Chronic
beryllium disease (CBD) is a granulomatous lung disorder caused by
beryllium (Be) exposure in the workplace. It is characterized by the accumulation of Be-specific CD4(+) T cells in the lung as well as persistent
lung inflammation, culminating in the development of lung
fibrosis. CBD occurs in 2 to 16% of Be-exposed workers depending on the individuals'
genetic susceptibility and the characteristics of the exposure.

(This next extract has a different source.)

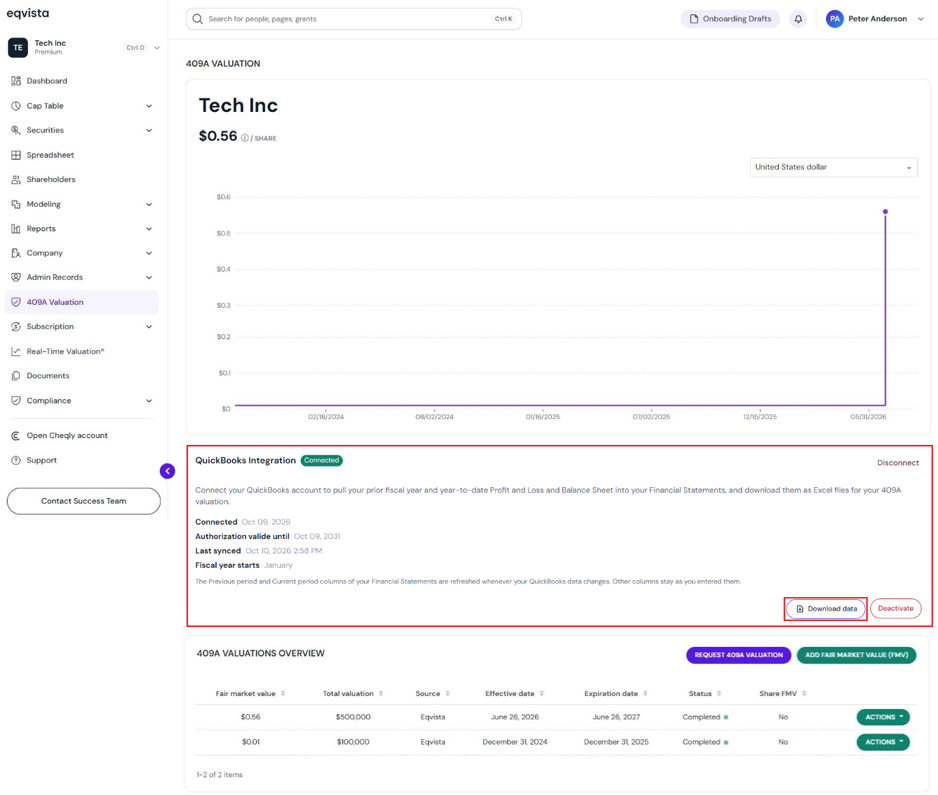
Task: Click PA user avatar icon
Action: coord(835,19)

Genetic susceptibility to Be-induced disease has been linked to major histocompatibility complex class II molecules. In particular,
HLA-DP alleles possessing a
glutamic acid at the 69th position of the beta-chain (betaGlu69) are most strongly linked to
disease susceptibility. The
HLA-DP alleles that present Be to T cells match those implicated in the
genetic susceptibility, suggesting that the HLA contribution to disease is based on the ability of those molecules to bind and present Be to T cells. However, the structural features of betaGlu69-containing
HLA-DP molecules that explain the disease association remain unknown. We have recently crystallized
HLA-DP2, which is the most prevalent of the betaGlu69-containing
HLA-DP molecules. Its unique structure, which includes surface exposure of betaGlu69, provides an explanation of the genetic linkage between betaGlu69-containing
HLA-DP alleles and Be-induced disease.